The collection is organised in three chapters. The first one focuses on “The Role of Europarties in Shaping the Union” and is where A. SKRZYPEK, D. BAILEY, S. VAN HECKE and K.M. JOHANSSON debate challenges related with ongoing transformation of the europarties. They research the issues connected with the altering mechanisms of the intra-party cooperation, as also the questions of collective participation and democratic legitimacy. Secondly, “Progressive Strategies for overcoming the crisis” features contributions by R. LADRECH, M. HOLMES and S. LIGHTFOOT, E. KÜLAHCI, and G. MOSCHONAS. The authors examine the impact of the recent crisis on the europarties.

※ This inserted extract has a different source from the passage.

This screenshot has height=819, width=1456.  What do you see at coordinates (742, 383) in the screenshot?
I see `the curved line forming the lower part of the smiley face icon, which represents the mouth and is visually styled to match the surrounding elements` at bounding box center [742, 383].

Their common hypothesis is that the last five years have seen the PES becoming bolder in terms of policies and stronger due to their consequent consolidation. These deliberations are complemented by the last chapter “Innovative ideas in designing the Eurocampaigns”.
There I. HERTNER, A. KROUWEL, J. REIS SANTOS and M. WALL look at the europarties through a prism of their relations with members and potential supporters. Contrasting the tendencies of overall decline of the “traditional parties” with the ambition of strengthening the European ones, they seek to identify a potential for organisational reenergising of their role as policy agents would be.
“In the Name of Political Union: Europarties on the Rise” presents an enthralling collection of valuable contributions, which paint an accurate panorama of political and partisan landscape on the EU level. Thanks to their interdisciplinary and pan-European character they make a strong case that there is a potential further development of the europarties and that a progressive family has a full potential to become protagonist of this process.
This message carries of course a great encouragement, which comes most timely while publishing the volume on the eve of the European elections.